Jo Hamya is the author of THREE ROOMS and THE HYPOCRITE. He has written for The New York Times, The Guardian and the Financial Times, among other publications.
August 2020. Sophia, a young playwright, awaits her father’s verdict on her new show. A famous author whose novels haven’t aged as gracefully into the modern era as he might have hoped, he is completely unaware that the play centers on a vacation the two took years earlier to an island off Sicily, where he dictated to her a new book. Sophia’s play has been met with rave reviews, but her father has studiously avoided reading any of them. When the house lights dim, however, he understands that his daughter has laid him bare and used the events of their summer to create an incisive, witty, skewering critique of the attitudes and sexual mores of the men of his generation.

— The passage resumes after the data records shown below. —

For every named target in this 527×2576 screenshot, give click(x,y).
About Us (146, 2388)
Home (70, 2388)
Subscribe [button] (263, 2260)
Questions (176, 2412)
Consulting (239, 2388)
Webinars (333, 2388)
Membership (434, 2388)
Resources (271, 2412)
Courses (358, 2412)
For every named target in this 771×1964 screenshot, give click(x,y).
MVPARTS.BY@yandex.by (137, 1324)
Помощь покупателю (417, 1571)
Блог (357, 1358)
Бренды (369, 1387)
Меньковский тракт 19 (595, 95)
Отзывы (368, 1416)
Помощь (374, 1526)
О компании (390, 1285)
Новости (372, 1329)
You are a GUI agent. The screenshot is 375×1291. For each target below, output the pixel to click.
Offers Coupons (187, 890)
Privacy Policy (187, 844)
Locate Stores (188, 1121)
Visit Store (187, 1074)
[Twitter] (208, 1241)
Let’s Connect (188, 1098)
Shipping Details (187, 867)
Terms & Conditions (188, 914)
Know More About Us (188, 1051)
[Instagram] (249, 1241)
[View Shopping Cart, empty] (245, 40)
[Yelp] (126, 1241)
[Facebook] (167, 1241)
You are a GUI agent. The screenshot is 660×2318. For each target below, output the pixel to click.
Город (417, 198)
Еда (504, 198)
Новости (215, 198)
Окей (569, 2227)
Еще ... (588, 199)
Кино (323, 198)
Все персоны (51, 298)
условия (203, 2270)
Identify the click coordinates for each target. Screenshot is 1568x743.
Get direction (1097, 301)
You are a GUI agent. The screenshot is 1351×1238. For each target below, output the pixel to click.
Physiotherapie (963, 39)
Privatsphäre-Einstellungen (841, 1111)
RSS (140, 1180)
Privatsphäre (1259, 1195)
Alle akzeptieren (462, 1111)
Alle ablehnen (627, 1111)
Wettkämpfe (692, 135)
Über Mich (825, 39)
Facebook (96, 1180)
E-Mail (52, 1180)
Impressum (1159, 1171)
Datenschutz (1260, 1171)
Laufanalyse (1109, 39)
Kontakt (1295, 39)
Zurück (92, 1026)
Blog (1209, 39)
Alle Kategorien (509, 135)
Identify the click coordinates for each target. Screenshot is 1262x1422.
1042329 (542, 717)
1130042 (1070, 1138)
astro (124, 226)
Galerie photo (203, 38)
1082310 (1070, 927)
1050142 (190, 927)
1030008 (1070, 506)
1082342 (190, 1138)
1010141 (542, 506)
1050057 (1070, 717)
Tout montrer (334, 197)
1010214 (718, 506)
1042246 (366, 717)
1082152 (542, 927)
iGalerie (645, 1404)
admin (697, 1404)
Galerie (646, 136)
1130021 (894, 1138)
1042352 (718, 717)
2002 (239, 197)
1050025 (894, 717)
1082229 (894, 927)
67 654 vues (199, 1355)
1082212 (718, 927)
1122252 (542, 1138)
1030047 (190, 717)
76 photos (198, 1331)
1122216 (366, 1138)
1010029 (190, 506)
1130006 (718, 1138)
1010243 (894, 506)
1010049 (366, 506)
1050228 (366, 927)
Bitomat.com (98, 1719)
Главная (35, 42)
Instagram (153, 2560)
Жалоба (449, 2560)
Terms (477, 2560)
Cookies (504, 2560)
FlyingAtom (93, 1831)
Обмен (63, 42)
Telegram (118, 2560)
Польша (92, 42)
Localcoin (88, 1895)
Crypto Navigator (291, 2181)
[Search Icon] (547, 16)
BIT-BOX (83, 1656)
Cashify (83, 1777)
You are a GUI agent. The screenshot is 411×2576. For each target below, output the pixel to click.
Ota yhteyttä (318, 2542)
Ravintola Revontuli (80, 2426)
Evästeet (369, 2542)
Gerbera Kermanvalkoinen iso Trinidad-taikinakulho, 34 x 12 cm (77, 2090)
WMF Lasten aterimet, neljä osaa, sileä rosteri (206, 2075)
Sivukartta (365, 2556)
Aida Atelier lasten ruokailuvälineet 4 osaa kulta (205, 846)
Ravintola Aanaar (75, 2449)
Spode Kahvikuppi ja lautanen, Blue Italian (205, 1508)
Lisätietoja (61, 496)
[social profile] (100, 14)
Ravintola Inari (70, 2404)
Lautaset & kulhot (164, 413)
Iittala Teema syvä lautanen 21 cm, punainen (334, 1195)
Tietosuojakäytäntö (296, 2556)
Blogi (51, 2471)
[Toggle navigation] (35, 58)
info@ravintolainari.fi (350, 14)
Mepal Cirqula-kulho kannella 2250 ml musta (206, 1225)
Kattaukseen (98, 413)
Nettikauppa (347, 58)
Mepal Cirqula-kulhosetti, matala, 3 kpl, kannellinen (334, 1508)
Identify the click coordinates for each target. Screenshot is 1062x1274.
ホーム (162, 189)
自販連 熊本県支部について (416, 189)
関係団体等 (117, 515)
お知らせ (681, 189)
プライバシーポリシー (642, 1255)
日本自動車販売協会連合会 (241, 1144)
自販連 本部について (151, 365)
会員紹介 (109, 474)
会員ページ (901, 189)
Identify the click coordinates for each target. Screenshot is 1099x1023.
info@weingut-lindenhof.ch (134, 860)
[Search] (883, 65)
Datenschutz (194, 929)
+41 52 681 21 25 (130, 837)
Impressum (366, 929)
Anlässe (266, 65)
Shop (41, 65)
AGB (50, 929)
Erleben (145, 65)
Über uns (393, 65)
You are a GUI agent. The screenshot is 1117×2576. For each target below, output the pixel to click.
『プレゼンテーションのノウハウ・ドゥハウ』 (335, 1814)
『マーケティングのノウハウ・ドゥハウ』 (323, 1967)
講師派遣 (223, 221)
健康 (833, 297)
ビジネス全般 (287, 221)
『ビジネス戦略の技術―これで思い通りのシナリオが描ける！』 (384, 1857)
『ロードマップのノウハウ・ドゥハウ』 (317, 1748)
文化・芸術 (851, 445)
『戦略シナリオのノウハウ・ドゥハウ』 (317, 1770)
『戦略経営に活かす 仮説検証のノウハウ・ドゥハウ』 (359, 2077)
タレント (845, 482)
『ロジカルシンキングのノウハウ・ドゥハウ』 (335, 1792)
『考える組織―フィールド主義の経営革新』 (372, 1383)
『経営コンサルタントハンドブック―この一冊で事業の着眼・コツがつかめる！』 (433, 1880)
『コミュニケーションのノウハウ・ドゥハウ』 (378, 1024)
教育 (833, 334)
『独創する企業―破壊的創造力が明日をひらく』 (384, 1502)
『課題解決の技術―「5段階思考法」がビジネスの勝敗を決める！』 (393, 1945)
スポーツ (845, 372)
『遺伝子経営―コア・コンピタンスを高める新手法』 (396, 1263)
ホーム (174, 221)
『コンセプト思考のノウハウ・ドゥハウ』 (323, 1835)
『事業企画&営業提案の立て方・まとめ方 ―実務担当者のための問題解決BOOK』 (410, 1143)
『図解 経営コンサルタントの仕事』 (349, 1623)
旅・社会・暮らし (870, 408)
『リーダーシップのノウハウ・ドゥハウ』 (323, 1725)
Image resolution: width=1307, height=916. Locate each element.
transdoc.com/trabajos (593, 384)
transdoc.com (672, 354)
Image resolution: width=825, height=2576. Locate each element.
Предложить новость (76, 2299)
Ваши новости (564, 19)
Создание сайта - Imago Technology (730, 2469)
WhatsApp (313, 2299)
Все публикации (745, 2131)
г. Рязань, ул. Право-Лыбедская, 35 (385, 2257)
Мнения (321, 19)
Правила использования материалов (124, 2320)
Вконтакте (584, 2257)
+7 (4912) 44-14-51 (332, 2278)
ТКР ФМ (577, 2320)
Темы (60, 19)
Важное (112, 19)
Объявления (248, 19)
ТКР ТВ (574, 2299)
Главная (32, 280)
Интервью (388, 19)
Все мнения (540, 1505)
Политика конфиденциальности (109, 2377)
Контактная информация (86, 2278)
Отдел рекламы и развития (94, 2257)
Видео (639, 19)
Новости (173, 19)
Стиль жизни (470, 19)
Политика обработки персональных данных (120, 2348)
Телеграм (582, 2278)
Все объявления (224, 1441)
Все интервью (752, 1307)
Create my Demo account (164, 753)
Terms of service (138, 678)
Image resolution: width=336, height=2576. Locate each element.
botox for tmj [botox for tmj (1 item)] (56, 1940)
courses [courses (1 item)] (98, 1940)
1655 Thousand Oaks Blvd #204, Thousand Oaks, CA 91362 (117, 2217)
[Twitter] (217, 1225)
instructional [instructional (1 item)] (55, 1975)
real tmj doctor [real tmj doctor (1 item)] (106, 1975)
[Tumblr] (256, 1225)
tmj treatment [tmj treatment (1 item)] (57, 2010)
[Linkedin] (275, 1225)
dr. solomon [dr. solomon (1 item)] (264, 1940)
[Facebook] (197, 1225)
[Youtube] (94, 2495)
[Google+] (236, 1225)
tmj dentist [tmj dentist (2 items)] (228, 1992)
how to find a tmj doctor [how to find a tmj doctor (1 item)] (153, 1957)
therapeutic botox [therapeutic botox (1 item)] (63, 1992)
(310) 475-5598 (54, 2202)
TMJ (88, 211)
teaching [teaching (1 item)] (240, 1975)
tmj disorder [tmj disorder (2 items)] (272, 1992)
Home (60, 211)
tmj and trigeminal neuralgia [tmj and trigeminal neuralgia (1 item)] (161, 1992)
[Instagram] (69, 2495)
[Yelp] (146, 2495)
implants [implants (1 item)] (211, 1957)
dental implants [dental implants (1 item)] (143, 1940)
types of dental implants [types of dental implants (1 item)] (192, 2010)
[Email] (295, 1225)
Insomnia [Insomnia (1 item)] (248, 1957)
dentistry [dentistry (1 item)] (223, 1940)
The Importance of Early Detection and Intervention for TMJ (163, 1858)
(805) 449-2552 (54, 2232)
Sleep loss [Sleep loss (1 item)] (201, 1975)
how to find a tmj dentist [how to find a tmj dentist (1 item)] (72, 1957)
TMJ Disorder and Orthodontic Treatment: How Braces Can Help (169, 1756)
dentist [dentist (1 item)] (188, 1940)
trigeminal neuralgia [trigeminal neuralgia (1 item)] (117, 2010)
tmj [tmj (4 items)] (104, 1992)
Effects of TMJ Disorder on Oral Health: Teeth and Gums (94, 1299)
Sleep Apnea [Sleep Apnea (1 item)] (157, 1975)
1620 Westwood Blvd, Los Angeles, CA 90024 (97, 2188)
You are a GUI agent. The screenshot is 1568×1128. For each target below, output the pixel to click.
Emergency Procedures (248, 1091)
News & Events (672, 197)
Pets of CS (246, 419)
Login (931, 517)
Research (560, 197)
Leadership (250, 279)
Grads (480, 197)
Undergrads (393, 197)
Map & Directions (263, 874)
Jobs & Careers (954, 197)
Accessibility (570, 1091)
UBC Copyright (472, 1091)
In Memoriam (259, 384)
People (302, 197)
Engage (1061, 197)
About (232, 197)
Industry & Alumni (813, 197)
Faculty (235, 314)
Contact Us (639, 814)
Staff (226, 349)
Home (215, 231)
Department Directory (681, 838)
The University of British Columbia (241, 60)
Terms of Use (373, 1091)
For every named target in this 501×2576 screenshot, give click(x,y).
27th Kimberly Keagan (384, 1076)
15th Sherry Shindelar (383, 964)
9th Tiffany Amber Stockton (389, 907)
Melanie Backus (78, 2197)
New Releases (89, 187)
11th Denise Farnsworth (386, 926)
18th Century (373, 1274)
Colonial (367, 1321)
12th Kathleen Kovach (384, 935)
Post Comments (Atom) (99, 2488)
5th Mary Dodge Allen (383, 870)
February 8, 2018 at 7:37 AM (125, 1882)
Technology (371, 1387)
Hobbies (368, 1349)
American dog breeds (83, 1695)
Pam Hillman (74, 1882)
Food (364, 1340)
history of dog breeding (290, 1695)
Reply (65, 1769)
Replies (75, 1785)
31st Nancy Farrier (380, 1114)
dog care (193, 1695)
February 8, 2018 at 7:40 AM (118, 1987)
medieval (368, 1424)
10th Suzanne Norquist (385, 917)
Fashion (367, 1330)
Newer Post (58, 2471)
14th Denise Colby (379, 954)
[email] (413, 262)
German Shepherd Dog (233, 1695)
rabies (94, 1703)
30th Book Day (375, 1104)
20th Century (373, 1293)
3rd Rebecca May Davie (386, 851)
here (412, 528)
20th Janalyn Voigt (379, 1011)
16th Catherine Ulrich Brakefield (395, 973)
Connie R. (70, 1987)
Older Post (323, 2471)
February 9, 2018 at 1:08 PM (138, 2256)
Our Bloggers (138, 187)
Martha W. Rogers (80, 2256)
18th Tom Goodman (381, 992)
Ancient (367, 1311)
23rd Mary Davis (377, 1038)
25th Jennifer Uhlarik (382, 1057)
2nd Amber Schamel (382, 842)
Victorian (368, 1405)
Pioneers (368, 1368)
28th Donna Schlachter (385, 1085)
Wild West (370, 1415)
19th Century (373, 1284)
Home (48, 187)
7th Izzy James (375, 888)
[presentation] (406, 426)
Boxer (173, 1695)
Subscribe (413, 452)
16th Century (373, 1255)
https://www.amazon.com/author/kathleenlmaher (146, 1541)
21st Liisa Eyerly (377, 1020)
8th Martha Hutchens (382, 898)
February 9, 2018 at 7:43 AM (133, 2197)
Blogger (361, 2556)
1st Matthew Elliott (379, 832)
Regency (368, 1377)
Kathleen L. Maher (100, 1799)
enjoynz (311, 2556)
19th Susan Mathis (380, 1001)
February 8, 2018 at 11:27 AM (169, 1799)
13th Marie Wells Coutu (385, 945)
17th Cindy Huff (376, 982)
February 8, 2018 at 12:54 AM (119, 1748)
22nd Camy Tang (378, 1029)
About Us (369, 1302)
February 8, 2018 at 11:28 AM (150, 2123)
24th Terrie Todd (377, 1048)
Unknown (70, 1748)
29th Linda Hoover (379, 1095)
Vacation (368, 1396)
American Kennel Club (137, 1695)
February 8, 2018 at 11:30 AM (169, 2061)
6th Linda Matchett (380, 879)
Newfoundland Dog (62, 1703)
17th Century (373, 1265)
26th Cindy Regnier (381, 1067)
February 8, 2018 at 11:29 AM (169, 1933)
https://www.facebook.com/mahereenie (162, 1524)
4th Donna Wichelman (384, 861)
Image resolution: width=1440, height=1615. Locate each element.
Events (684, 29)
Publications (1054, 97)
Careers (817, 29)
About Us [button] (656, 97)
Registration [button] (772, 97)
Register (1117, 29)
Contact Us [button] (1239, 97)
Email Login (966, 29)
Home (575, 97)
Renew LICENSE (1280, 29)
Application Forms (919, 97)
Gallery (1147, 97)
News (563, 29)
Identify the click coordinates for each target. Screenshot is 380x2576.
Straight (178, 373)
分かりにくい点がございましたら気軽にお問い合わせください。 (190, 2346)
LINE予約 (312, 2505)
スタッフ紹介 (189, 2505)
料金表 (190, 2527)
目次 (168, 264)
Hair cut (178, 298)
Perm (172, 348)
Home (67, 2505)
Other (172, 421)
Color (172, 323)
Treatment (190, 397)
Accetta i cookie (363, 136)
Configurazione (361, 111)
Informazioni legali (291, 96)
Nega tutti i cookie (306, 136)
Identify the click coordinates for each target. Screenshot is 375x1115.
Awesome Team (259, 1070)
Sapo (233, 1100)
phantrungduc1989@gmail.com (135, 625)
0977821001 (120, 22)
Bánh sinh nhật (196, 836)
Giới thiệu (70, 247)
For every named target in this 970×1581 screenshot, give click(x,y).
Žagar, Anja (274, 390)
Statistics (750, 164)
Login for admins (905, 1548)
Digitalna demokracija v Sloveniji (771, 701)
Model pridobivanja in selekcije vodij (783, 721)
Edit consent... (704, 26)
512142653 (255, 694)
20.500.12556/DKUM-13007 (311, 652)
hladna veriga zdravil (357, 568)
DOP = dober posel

Set in one year, THREE ROOMS follows a young woman as she moves from a rented room at Oxford, where she’s working as a research assistant; to a stranger’s sofa, which is all she can afford as a copyediting temp at a society magazine; to her childhood home, where she’s been forced to return, jobless, even a room of her own out of reach. As politics shift to nationalism, the streets fill with protestors, and news drip-feeds into her phone, she struggles to live a meaningful life on her own terms, unsure if she’ll ever be able to afford to do so.